While the Office for National Statistics has recorded youth unemployment figures steadily falling, it seems that the number of businesses bemoaning the lack of young people with workplace ready skills isn’t. Research from Barclays found that one-in-five businesses said young people were “not ready” for entry level jobs, with 55 per cent claiming school leavers struggled to manage conversations properly when asked to call clients or suppliers.
Investing the time necessary
There is clearly more work to be done with connecting businesses and educational institutions, to ensure that young people are equipped with the right skills for the workplace, and this is not a new issue either. So whilst relationships continue to be forged to bridge this gap, it’s crucial that companies invest time in creating quality work experience programmes in the interim – to help young people gain the skills they need for the future and for businesses to have access to the talent needed for growth during the economic recovery.

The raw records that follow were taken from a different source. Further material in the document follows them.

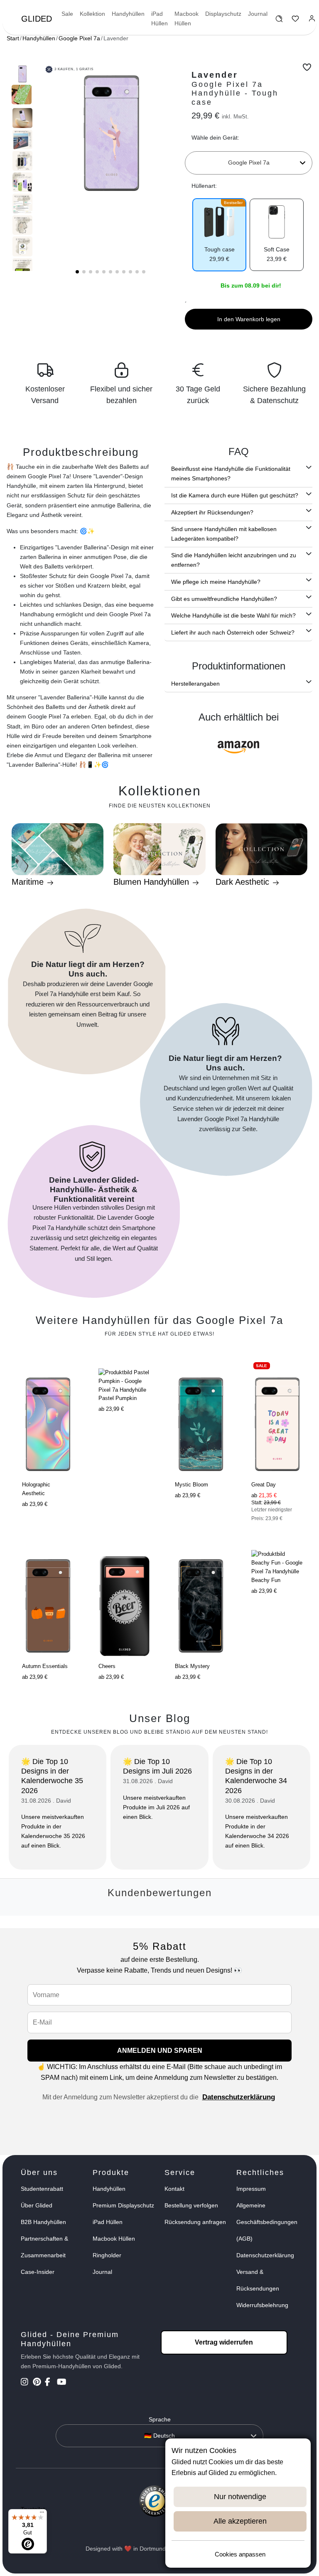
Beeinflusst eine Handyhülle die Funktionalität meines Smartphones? (230, 473)
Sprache (160, 2419)
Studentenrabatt (42, 2188)
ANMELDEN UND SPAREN (159, 2050)
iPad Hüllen (159, 18)
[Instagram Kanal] (26, 2382)
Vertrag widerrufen (224, 2342)
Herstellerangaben (195, 683)
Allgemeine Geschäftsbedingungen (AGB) (266, 2222)
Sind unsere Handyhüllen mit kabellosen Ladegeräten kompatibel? (224, 534)
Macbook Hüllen (186, 18)
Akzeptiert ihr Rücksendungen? (212, 512)
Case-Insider (37, 2271)
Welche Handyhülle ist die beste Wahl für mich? (233, 615)
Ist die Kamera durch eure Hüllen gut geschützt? (234, 495)
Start (13, 38)
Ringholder (107, 2255)
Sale (67, 13)
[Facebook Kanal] (50, 2382)
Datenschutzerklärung (238, 2097)
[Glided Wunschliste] (279, 20)
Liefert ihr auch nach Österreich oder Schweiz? (232, 632)
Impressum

Unfortunately, many work experience programmes are poorly planned, run, and are sometimes, although not intentionally, used as a source for cheap labour. When work experience programmes are done effectively though, with forward planning in place, all parties benefit. The young person on work experience will have acquired vital skills and experience needed for their future career along with an understanding of what to expect in a business environment or from different functions, and the business will have had their hand in crafting the next generation of talent – whilst also creating brand ambassadors for their business and potential future employees.
Penna has recently collaborated with Spark!, a charity that works with education providers and businesses to prepare young people for working life, developing employability skills programmes, including meaningful work experience programmes suitable for 15-18 year olds. Linking with major brands, such as Sky and GSK, students’ chart their work experience progress, tracking what skills they have learnt and gaining insight into how they will be important in the future. The benefits of creating quality work experience have been apparent all round, for both the young people and businesses we’ve worked with. Below are some of the ways you could replicate the success of the programmes:
1) Assigning a work experience lead
By putting an employee in charge of a work experience candidate, there is accountability for the individual – this prevents a young person coming in, with nothing to do apart from making teas and coffees or undertaking basic tasks and learning a limited amount of useful skills.. Having an employee in charge of a work experience programme also gives them the chance to practice their managerial skills and become a mentor – which can form part of achieving their personal development objectives. With Penna’s research recently finding that ‘lack of opportunity’ was the main reason for an employee to leave their job, a reason cited higher than pay, managing a work experience programme can provide a new learning opportunity and create greater responsibility for employees.
2) Get input from the business
Ask around the company in advance of the work experience candidate joining, about how they could support with workloads. Whilst training will be needed with the individual up front on how to do a task, workloads can then be alleviated – giving more senior professionals in the business more time to focus on other activity, whilst the young person gains valuable workplace skills. For example, taking meeting notes can alleviate an admin burden– but it also teaches the work experience candidate how to listen, take effective notes, how to behave in a business environment, dress smartly for the meeting and hit deadlines for getting the meeting notes back to the senior person for review. Whilst these tasks will require brief training up front, the work experience candidate can then join further meetings, taking notes, and hone their workplace skills further.
Finding out from colleagues about what has worked well, and what hasn’t, on previous work experience placements can help create a programme that will continue to benefit the business too. This then helps to ensure work experience programmes are a companywide initiative, allowing everyone to have their say and input – increasing engagement in turn.
3) Feedback to third parties
Where work experience programmes have been organised in partnership with a school, university, charity or education institution, it’s important to feedback to those involved in organising the placement about how the candidate fared during their time at the company. This then enables the person organising the work experience to amend their teaching programme to cover new core workplace skills, or constructively feedback to the candidate where there is room for improvement. It can also be used to show where there are particular strengths and highlight what their passions and motivations are – which can help the individual understand where there may be job opportunities in the future. This feedback is particularly valuable, especially where quality career advice may be lacking elsewhere.
Overall, work experience programmes can have multiple benefits if managed effectively. They help to tackle numerous challenges seen on both macro and micro scales. Young people gain the skills needed for the working world, helping to drive down youth unemployment further and create employable graduates and young people, whilst the business can benefit from the managerial opportunities the programme provides to their employees. Work experience candidates can pick up tasks from more senior employees, alleviating pressures in the workplace whilst learning on the job and preparing them for the world of work.